The valid character ranges are defined here in the XML recommendation:
http://www.w3.org/TR/REC-xml/#charsets

They are:

#x9 | #xA | #xD | [#x20-#xD7FF] | [#xE000-#xFFFD] | [#x10000-#x10FFFF]

Numeric character references are not able to express characters from outside these ranges.

The System.Xml.XmlTextWriter does not verify if the unicode character is valid in XML, but it does encode it as a numeric character reference if it cannot be expressed in the output encoding.

To complicate matters further XML 1.1 does allow further, so called restricted characters, to be included in the output if they are encoded as numeric character references. These ranges are:

[#x1-#x8] | [#xB-#xC] | [#xE-#x1F] | [#x7F-#x84] | [#x86-#x9F]

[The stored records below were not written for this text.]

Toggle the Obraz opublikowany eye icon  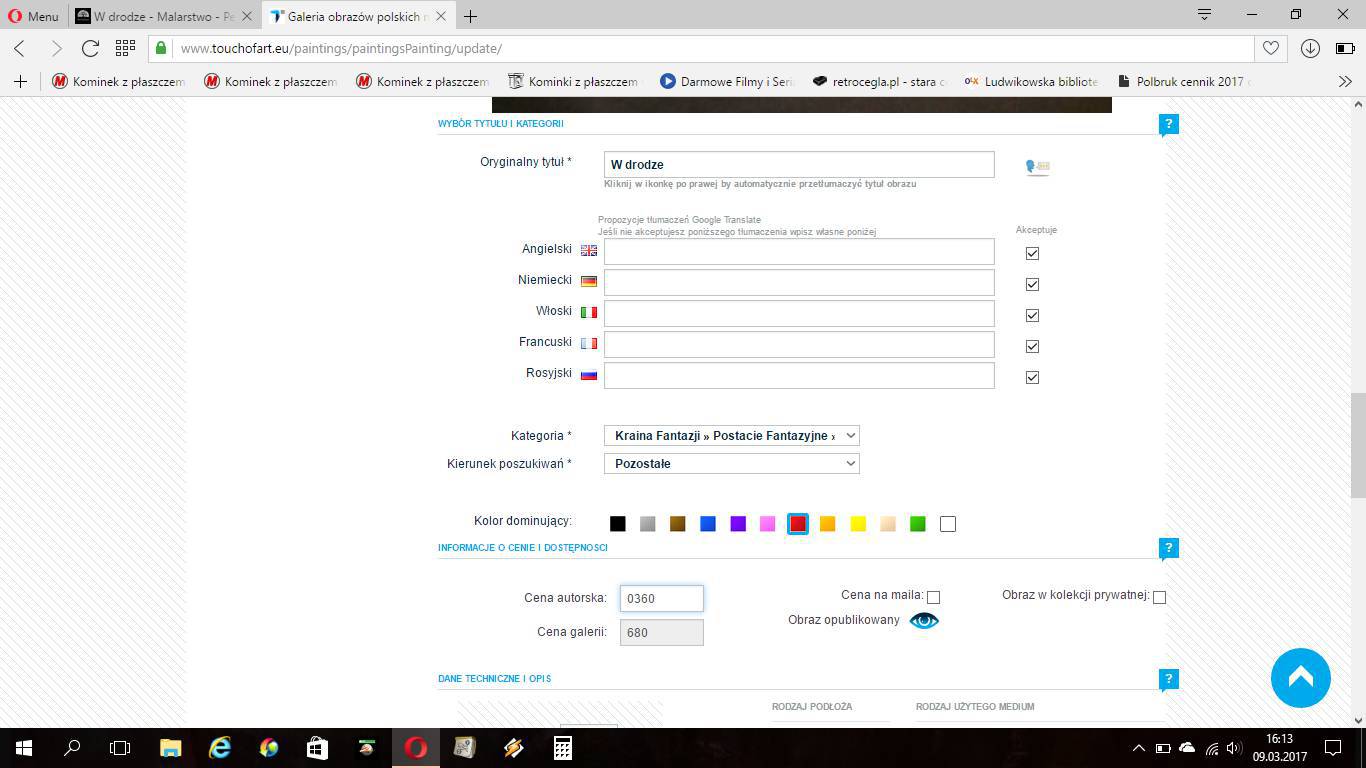click(x=923, y=621)
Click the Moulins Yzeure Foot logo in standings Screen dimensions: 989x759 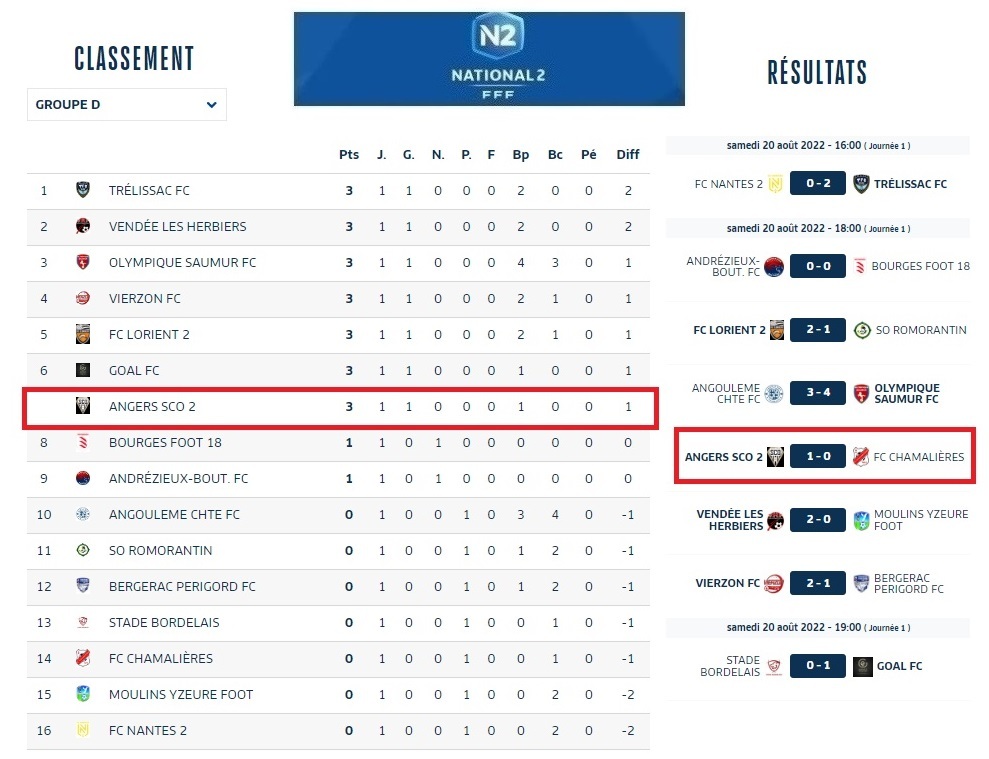tap(83, 694)
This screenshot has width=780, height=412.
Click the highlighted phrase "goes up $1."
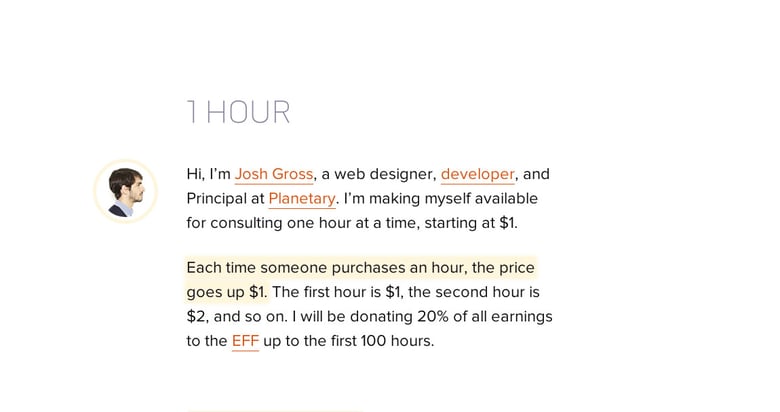tap(226, 292)
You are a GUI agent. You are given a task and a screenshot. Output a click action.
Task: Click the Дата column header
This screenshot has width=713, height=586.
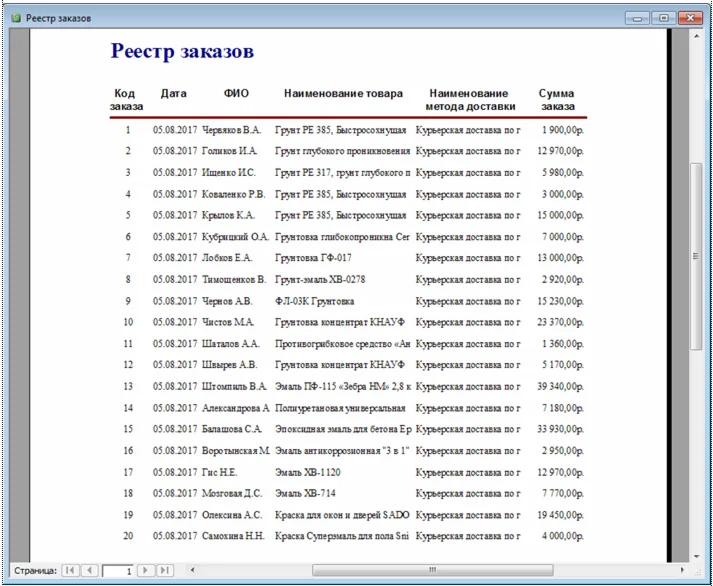pos(173,93)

See http://www.w3.org/TR/2004/REC-xml11-20040204/#charsets for details.

-- 
This message is automatically generated by JIRA.
-
If you think it was sent incorrectly contact one of the administrators:
   http://issues.apache.org/jira/secure/Administrators.jspa
-
If you want more information on JIRA, or have a bug to report see:
   http://www.atlassian.com/software/jira


[jira] Commented: (LOG4NET-22) XmlLayout allows output of invalid control characters

Posted by "Nicko Cadell (JIRA)" <ji...@apache.org>.
     [ http://issues.apache.org/jira/browse/LOG4NET-22?page=comments#action_62521 ]
     
Nicko Cadell commented on LOG4NET-22:
-------------------------------------

The System.Xml.XmlTextWriter does not know which version XML is being generated. There is no API to configure it one way or the other. The XmlLayout does not generate a full XML document, only a fragment which must be included in a document.

If the XML output in included in an XML 1.1 document then the numeric character references in the additional ranges allowed by the 1.1 spec will be valid. However this is outside of the scope of log4net to enforce.

The XmlLayout must be told which XML version is being targeted and must default to 1.0 not to 1.1.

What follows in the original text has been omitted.